Kriege: Das ist heute, das wird morgen noch mehr sein. Pazifisten: Zieht Euch ganz warm an! Freie Welt, Vormarsch der Demokratie, Menschenrechte überall? War einmal. Schön wär’s gewesen.
Ludwig Greven ist freier Autor. Er ist anerkannter Kriegsdienstverweigerer und hat in den 1980er Jahren an der Friedensbewegung teilgenommen, hat aber schon durch den Krieg in Bosnien verstanden, dass man sich militärisch vorbereiten muss, wenn man Frieden bewahren will.

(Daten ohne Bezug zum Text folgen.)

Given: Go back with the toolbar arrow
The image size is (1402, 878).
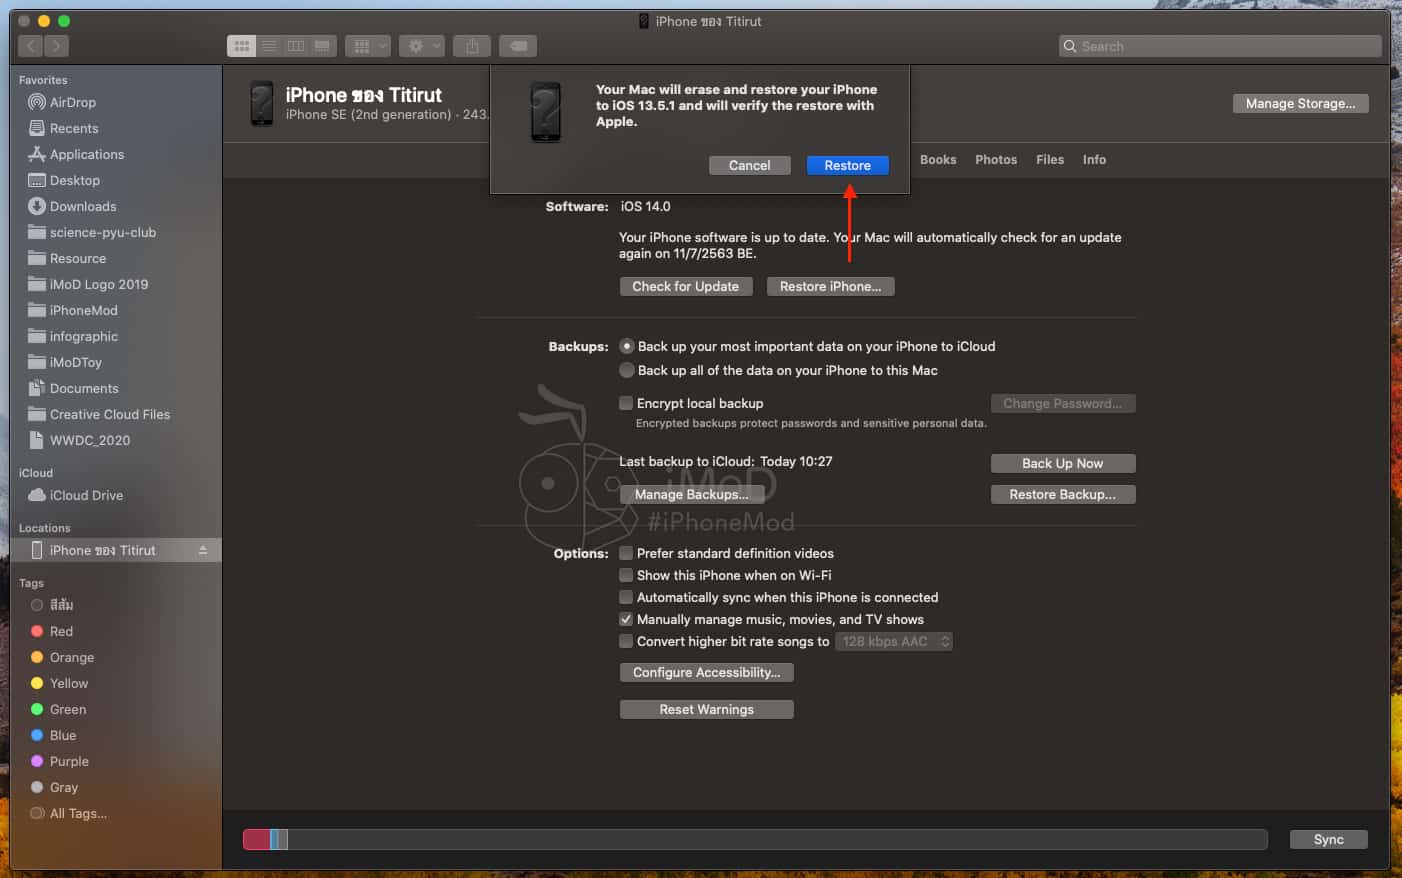Looking at the screenshot, I should pos(31,46).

„Putin selbst hat immer und immer wieder angekündigt, dass er das alte Sowjetimperium wiederherstellen will. Er wird davon auch jetzt keine Abstriche machen. Und dazu gehören nicht nur die ehemaligen Sowjetrepubliken, also auch die Baltischen Staaten, Georgien und Moldawien, sondern als Vasallenstaaten ganz Mittel- und Osteuropa – bis zur Elbe. Nach Lesart der Ultranationalisten in Moskau also auch Ostdeutschland und Berlin.“
Haben Sie dafür Belege (Originalaussagen, Dokumente)?

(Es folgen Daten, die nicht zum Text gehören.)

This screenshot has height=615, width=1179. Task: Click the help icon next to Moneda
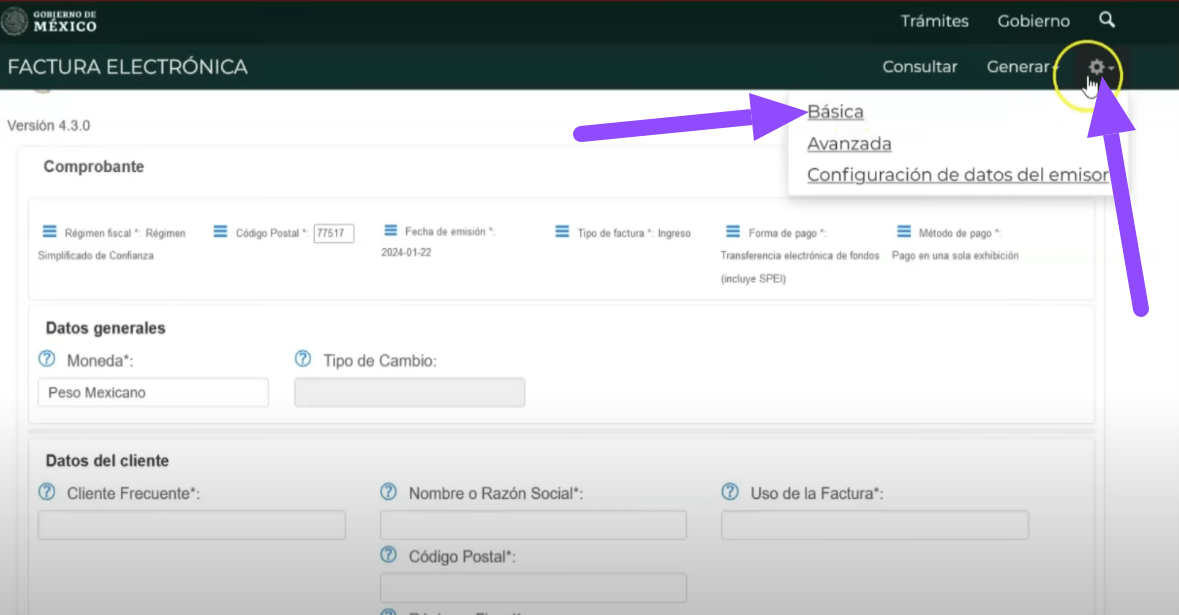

„Merkel hat, das kann mich nicht oft genug wiederholen, den Boden bereitet für Putins Überfall auf die Ukraine 2022 und damit für die jetzige dramatische Weltlage. Sie hat auf dem Nato-Gipfel 2018 mit dem damaligen französischen Präsidenten Sarkozy die Aufnahme der Ukraine verhindert, ein historischer Fehler, obwohl Russland schon 2014 das Land überfallen und die Krim okkupiert hatte und weiter Krieg führte in der Ostukraine. Und obwohl die USA damals bereit waren, die Ukraine dem Schutz des westlichen Bündnisses und damit ihrem zu unterstellen, sodass Putin seinen Großangriff nie gewagt hätte.“
N. Sarkozy war 2018 nicht französischer Staatspräsident, sondern E. Macron. Meinen Sie vielleicht den Nato – Gipfel 2008 in Bukarest? Aber dann passt Ihr weiteres Argument nicht mehr („…, obwohl Russland schon 2014 (Sic!) das Land überfallen … hatte“)
Und natürlich ist es sehr einfach, den ganzen innen- und außenpolitischen Schlamassel ganz allein Merkel in die Schuhe zu schieben (Da sind Sie ja hier mittlerweile nicht der einzige), als agierte sie selbstherrlich im luftleeren Raum.
Sie brauchen nur auf die Website des russ. Präsidialamtes zu schauen und Putins Ultimatum an den Westen zu lesen, bevor er die Ukraine überfiel. Und alle seine Kriegsreden seitdem. – Den Fehler bei der Jahreszahl des Nato-Gipfels (gemeint war der 2008) habe ich korrigiert. – Merkel war 16 Jahre Kanzlerin. Sie hat in dieser Zeit entscheidende Weichen zusammen mit der SPD falsch gestellt: in der Migrations- und Flüchtlingspolitik, ggü. Russland und der Ukraine, bei der Abrüstung der Bundeswehr und Abschaffung der Wehrpflicht. Und anderes sträflich unterlassen: bei der Infrastruktur, in der Bildungspolitik, Wohnungsbau, Modernisierung der Wirtschaft, Energiewende u.v.m. Warum soll man das nicht klar benennen? Habe ich wie andere auch schon früher gemacht.